* [WRITTEN TASK]:
Extract the records below exactly as they appear, starting at the line that contains "GitHub (492, 12)" and ending at the line that contains "Release notes (358, 881)", with both of those lines included.

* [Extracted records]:
start
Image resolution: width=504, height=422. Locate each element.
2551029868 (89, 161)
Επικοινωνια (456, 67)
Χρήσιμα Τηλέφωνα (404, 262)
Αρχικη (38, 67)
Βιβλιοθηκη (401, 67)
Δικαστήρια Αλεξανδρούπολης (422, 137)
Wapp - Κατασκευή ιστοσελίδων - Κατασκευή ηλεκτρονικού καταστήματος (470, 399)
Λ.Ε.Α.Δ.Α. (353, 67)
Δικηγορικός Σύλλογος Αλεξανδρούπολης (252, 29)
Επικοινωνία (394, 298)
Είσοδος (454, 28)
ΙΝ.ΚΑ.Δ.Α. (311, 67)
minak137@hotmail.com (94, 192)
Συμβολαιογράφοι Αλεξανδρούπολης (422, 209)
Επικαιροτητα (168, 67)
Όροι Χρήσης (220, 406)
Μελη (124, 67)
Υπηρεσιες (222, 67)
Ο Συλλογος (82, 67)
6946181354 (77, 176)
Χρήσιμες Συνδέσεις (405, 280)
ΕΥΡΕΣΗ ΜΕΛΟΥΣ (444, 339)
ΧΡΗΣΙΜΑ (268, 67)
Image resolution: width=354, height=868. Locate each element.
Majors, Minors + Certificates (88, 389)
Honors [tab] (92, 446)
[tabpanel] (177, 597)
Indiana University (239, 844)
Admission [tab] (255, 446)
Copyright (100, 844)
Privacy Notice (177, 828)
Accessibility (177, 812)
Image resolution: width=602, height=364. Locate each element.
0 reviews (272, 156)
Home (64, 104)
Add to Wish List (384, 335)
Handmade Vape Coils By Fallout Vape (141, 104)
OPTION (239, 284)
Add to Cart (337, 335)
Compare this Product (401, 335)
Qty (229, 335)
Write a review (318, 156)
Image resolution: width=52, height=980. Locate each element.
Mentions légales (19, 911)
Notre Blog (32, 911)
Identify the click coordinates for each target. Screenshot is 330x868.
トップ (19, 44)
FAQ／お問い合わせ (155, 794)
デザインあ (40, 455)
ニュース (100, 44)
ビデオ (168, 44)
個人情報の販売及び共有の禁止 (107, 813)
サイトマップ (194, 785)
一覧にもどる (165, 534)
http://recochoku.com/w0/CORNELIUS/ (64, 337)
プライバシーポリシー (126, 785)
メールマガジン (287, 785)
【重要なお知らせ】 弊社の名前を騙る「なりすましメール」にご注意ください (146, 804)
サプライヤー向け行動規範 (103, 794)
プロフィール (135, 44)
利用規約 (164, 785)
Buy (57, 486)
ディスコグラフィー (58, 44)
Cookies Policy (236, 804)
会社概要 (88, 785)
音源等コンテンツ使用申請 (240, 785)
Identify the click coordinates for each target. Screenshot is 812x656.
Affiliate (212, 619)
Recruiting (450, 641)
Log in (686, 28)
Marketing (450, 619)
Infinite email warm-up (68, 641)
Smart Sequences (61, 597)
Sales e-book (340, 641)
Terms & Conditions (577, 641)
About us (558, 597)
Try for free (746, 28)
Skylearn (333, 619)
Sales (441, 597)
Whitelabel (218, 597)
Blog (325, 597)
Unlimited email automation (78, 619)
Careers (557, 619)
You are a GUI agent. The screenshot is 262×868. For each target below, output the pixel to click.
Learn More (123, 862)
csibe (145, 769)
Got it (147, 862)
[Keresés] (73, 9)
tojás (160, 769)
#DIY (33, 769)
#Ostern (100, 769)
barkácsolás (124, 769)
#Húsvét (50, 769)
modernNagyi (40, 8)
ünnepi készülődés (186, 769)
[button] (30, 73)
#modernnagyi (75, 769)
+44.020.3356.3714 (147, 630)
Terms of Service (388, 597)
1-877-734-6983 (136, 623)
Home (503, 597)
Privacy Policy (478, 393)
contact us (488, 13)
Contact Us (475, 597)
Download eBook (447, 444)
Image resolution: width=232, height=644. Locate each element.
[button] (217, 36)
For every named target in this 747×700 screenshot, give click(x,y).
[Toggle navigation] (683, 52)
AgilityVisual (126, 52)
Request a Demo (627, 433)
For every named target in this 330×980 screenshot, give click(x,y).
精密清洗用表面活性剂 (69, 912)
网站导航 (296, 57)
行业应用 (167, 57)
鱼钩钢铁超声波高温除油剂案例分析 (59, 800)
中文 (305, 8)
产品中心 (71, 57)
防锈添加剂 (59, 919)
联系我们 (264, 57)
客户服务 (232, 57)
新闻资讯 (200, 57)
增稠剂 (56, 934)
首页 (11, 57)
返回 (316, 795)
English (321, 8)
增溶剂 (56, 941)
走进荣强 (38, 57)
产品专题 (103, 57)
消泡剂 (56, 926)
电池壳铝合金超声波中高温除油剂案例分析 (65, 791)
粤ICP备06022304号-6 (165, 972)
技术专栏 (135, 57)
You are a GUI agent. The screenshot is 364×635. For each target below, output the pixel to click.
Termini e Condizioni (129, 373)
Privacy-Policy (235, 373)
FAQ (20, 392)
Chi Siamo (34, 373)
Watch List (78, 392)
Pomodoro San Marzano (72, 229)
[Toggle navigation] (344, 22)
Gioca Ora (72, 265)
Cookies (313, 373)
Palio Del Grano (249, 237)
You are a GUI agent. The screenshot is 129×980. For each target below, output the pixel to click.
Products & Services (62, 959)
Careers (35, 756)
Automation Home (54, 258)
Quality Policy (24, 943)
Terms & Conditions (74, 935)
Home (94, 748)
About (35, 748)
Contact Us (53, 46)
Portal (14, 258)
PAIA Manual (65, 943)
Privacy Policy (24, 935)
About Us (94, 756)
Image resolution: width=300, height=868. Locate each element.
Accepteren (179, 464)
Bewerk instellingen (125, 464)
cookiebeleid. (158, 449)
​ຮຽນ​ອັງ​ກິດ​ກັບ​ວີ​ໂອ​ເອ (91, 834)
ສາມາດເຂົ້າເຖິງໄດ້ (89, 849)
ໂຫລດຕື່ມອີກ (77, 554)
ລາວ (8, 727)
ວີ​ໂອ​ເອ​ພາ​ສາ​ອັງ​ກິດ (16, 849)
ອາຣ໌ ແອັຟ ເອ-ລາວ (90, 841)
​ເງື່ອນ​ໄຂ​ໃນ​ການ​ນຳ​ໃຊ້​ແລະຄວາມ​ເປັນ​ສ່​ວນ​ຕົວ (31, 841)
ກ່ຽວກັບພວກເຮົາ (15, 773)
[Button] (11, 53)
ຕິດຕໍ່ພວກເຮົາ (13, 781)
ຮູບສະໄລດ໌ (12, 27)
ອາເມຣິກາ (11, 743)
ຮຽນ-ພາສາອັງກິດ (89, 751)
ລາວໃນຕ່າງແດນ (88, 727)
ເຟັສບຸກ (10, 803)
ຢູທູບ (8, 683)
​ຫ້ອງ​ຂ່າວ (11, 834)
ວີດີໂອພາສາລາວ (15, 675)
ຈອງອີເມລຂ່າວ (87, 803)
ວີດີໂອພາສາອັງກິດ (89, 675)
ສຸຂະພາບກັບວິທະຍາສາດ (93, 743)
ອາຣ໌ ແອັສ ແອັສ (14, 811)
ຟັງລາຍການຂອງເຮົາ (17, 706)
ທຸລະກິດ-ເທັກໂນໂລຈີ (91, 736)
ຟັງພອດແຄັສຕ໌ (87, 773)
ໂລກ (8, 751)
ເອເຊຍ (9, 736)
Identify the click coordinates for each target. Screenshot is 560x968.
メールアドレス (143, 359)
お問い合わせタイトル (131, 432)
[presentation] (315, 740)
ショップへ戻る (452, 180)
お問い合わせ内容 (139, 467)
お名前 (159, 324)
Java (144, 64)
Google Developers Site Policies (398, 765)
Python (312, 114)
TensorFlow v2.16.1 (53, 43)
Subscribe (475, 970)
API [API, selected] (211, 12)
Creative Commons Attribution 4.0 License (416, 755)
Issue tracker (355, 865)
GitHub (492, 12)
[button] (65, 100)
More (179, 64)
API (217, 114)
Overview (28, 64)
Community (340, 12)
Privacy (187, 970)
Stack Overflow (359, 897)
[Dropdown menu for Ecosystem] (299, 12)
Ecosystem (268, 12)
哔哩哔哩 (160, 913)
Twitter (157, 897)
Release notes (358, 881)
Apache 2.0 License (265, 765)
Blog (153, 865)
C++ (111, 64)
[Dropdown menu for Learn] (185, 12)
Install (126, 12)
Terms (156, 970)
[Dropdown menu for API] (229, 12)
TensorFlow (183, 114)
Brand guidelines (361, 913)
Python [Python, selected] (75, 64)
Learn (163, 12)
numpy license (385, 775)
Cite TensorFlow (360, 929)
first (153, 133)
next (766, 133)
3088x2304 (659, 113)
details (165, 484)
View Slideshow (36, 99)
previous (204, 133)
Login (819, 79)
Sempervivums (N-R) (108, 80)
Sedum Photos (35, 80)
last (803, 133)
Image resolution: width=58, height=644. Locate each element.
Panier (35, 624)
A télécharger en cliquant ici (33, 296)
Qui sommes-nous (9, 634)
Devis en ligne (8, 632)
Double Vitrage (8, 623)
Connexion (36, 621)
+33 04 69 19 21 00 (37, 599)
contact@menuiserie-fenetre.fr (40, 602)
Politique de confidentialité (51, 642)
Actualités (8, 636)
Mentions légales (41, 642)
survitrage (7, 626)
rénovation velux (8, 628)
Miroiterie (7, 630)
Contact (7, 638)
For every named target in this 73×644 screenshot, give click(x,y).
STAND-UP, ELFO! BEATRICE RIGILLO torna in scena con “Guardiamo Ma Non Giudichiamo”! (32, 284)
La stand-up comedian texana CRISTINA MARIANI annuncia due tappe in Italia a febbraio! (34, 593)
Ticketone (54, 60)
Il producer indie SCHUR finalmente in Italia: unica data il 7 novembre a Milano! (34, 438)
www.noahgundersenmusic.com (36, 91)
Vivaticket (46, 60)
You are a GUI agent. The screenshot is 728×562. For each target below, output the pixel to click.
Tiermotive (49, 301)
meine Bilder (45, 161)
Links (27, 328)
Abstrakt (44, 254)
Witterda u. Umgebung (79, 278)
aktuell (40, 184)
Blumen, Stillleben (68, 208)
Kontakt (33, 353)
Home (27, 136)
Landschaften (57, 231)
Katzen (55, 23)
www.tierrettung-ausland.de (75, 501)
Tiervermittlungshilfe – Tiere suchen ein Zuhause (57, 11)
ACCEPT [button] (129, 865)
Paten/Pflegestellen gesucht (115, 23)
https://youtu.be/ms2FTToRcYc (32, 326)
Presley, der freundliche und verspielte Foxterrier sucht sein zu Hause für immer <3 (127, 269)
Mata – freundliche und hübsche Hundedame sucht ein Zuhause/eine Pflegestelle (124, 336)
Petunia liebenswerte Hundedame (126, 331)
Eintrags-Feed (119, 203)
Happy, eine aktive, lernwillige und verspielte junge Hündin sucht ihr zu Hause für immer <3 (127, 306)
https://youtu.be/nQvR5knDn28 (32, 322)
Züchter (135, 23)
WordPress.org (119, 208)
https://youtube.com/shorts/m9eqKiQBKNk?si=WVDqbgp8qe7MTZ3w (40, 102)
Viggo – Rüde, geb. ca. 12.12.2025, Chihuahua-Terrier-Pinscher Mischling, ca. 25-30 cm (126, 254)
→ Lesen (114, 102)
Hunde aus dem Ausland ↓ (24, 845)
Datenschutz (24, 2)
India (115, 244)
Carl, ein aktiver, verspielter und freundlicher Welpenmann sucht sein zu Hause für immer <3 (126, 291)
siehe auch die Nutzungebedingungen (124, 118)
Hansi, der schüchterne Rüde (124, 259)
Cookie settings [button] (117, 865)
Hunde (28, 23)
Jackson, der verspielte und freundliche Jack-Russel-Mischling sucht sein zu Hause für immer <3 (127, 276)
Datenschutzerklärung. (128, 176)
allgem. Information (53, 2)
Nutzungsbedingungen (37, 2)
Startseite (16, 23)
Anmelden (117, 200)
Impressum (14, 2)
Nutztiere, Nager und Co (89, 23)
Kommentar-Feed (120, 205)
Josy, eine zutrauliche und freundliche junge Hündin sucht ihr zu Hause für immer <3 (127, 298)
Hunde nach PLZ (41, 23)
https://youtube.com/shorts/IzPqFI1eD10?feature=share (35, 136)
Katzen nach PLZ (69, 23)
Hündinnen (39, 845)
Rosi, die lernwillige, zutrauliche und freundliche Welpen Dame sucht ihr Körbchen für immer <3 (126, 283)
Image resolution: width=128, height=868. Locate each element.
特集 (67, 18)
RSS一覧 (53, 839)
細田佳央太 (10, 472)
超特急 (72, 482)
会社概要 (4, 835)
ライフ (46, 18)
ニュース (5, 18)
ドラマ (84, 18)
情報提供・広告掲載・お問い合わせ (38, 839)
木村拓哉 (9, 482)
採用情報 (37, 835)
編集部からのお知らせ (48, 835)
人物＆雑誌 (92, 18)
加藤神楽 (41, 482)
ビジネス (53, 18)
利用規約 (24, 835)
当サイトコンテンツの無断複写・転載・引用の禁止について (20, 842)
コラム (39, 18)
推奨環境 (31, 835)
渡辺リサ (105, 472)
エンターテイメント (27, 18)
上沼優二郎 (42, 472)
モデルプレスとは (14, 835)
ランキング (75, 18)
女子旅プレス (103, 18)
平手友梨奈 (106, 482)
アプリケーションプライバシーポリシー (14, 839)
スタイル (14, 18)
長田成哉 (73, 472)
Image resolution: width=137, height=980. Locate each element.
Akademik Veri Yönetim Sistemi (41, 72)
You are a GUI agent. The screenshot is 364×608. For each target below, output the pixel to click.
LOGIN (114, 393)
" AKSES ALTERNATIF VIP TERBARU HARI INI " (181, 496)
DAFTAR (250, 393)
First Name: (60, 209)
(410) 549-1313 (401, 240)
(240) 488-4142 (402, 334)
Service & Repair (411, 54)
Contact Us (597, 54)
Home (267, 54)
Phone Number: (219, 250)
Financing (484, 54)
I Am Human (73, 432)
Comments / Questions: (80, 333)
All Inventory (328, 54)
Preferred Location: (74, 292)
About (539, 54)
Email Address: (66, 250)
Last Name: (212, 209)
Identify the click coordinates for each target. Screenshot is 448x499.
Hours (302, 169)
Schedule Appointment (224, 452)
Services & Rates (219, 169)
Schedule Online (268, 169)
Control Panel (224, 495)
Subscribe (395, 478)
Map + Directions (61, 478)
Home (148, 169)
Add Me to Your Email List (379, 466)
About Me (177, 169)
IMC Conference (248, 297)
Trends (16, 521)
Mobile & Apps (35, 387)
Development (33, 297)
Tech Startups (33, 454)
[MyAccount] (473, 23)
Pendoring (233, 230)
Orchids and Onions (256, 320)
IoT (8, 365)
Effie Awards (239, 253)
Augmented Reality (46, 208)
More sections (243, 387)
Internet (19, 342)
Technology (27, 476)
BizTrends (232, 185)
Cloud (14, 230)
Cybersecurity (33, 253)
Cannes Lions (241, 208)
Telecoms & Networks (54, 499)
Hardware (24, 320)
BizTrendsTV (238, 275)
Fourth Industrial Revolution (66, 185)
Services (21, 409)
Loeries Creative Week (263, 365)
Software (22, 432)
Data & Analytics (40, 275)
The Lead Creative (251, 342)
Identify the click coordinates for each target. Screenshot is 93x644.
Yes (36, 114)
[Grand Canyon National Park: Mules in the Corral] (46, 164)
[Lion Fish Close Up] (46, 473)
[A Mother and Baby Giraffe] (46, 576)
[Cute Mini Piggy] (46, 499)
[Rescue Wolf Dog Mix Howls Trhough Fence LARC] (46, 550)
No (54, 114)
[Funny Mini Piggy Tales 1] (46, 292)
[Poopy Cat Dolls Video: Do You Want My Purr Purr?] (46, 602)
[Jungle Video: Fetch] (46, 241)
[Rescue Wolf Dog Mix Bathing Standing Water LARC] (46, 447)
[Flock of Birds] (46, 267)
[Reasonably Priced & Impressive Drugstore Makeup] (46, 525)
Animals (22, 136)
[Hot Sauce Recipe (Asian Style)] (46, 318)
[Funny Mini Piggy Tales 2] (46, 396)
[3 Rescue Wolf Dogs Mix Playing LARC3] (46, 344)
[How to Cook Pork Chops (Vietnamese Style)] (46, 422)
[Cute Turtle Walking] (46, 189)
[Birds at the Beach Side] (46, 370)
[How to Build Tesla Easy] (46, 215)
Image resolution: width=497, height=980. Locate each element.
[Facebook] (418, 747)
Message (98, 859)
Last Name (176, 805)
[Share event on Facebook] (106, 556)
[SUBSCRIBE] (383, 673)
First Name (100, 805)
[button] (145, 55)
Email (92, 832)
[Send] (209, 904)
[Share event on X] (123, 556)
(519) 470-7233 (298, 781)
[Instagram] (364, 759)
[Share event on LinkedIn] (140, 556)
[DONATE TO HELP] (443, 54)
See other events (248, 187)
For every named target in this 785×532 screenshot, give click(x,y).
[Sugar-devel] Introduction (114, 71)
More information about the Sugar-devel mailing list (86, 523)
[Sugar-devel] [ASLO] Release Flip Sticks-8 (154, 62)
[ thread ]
end
* [EXPECTED OUTPUT]:
GitHub (492, 12)
[button] (65, 100)
More (179, 64)
API (217, 114)
Overview (28, 64)
Community (340, 12)
Privacy (187, 970)
Stack Overflow (359, 897)
[Dropdown menu for Ecosystem] (299, 12)
Ecosystem (268, 12)
哔哩哔哩 (160, 913)
Twitter (157, 897)
Release notes (358, 881)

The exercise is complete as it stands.